В пустом автобусе Птицын занял место сбоку и напротив от невропатолога и терапевта, чтобы все время держать их в поле зрения и, по возможности, слышать, о чем они говорят. Мужичок из Дорогомилова мешал ему, все время о чем-то угрюмо болтая. Птицын делал вид, что слушает и исправно кивал, а сам поворачивал ухо в сторону врачей.
Невропатолог заискивал перед этой толстой врачихой, державшейся солидно-неторопливо, без малейшей суеты. Он, видимо, старался развеселить ее какими-то смешными медицинскими историями и потому, что называется, рассыпался мелким бесом.
– А где вы работаете?
– услышал Птицын вопрос врачихи.
– В 915-й горбольнице, - ответил невропатолог.
Птицын остолбенел: этот подлец работал там же, где он лежал, и при этом не верил врачам собственной больницы!

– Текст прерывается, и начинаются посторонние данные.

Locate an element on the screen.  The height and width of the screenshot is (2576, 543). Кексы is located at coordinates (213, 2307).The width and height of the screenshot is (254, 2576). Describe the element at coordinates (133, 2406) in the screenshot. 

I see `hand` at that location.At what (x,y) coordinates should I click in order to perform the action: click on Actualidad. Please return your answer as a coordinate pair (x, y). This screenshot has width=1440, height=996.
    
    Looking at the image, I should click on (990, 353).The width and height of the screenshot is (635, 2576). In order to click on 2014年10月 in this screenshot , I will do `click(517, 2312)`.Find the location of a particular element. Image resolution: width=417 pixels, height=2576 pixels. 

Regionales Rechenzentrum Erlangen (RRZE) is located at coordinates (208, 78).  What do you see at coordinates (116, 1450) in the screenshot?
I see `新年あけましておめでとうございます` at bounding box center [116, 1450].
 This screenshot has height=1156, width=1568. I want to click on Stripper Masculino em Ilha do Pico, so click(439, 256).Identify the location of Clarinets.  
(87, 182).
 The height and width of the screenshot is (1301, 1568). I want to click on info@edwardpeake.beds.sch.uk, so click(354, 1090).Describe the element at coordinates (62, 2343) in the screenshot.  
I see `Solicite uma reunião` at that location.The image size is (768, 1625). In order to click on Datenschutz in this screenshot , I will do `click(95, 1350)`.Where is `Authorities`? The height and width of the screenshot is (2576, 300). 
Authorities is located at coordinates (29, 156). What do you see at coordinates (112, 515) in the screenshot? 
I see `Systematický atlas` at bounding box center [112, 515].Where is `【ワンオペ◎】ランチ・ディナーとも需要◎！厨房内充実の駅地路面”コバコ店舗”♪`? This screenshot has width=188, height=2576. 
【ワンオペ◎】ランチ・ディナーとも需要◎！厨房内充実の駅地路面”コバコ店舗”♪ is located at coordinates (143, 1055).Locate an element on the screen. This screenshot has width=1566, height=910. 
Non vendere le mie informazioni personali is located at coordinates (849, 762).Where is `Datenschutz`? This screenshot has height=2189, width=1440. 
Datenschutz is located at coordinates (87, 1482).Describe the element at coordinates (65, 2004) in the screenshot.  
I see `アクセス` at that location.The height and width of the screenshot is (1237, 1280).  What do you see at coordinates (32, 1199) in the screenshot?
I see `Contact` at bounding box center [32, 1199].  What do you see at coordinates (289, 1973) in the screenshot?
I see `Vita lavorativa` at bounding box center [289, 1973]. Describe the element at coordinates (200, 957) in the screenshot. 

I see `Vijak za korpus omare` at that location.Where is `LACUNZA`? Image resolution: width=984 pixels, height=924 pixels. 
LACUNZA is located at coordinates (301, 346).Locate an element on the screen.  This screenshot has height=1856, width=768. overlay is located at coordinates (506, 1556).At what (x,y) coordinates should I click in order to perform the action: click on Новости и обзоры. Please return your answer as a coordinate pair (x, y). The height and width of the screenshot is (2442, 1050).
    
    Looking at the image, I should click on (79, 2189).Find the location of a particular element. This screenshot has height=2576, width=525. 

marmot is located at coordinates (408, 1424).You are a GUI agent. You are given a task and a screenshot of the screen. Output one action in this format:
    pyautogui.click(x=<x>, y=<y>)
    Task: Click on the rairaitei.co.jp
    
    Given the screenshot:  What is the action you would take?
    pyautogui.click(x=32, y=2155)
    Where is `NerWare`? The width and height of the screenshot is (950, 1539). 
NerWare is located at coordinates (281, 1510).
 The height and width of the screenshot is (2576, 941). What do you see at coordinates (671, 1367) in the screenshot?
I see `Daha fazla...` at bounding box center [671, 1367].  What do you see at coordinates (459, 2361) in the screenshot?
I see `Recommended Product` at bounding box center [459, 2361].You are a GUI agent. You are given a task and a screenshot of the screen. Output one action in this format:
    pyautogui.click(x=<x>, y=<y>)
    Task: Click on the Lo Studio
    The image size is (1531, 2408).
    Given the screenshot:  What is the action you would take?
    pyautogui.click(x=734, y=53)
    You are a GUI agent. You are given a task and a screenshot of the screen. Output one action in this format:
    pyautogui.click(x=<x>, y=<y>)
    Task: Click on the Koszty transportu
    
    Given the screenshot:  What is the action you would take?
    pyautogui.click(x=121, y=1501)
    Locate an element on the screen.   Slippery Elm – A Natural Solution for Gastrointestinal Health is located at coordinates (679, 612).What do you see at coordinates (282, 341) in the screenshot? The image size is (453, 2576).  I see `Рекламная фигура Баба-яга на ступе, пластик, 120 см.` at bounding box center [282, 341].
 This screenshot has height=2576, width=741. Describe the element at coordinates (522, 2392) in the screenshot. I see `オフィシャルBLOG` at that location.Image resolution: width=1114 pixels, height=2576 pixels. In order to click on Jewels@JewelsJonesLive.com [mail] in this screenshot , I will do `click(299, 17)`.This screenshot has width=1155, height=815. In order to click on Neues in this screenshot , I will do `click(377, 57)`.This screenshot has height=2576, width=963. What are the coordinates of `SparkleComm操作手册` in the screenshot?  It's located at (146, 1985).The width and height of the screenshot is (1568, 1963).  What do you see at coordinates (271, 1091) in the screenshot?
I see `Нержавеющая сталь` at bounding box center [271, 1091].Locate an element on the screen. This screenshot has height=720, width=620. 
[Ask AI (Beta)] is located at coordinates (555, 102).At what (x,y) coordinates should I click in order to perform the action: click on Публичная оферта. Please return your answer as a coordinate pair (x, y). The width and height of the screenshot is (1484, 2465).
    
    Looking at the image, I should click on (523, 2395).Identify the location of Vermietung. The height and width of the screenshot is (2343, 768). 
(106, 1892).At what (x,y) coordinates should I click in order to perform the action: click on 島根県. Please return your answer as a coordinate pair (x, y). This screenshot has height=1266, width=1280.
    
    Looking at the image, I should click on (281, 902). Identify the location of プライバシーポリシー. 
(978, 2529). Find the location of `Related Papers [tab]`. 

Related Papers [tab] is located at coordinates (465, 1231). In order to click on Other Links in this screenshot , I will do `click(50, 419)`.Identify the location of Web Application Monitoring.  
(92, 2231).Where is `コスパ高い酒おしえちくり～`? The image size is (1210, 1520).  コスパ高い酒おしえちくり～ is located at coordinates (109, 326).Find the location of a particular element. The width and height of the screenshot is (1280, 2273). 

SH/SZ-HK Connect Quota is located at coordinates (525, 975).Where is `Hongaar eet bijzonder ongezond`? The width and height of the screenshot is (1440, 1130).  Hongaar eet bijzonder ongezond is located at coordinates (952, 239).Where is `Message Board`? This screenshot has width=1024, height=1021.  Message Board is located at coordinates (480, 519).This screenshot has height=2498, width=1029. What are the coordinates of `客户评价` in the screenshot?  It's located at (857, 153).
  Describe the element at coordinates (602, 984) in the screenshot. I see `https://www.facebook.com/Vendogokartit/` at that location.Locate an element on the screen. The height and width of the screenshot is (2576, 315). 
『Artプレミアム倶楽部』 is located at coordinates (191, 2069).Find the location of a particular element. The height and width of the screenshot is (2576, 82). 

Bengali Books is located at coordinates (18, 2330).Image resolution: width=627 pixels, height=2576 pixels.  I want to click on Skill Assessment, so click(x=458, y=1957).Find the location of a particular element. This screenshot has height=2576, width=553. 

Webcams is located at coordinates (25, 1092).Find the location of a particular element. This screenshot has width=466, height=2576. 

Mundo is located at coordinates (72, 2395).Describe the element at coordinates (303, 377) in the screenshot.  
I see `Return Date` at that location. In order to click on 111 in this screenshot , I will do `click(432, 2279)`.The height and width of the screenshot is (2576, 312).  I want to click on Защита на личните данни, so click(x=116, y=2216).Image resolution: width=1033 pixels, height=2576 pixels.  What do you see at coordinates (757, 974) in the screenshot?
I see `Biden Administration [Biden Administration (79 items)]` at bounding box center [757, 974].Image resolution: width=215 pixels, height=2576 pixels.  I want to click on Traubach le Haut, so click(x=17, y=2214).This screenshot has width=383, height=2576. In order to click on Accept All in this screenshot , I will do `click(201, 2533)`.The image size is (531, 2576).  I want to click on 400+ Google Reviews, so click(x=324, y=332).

Ну и ну! Невропатолог наверняка воображал, будто Птицын дал врачам взятку и ему сделали нужный диагноз. А он, невропатолог военкомата, видите ли, грудью встал на защиту закона и порядка. Он, как лев, боролся за честность и справедливость. Он, давший клятву Гиппократа, служил государству верой и правдой. Из таких гадин при Сталине НКВД набирал себе бесплатных осведомителей, с подачи которых их родные, знакомые, соседи, коллеги по работе разом становились японскими шпионами и врагами народа. После хорошо исполненной работы они сами оказывались врагами народа и их благополучно расстреливали в подвалах Лубянки.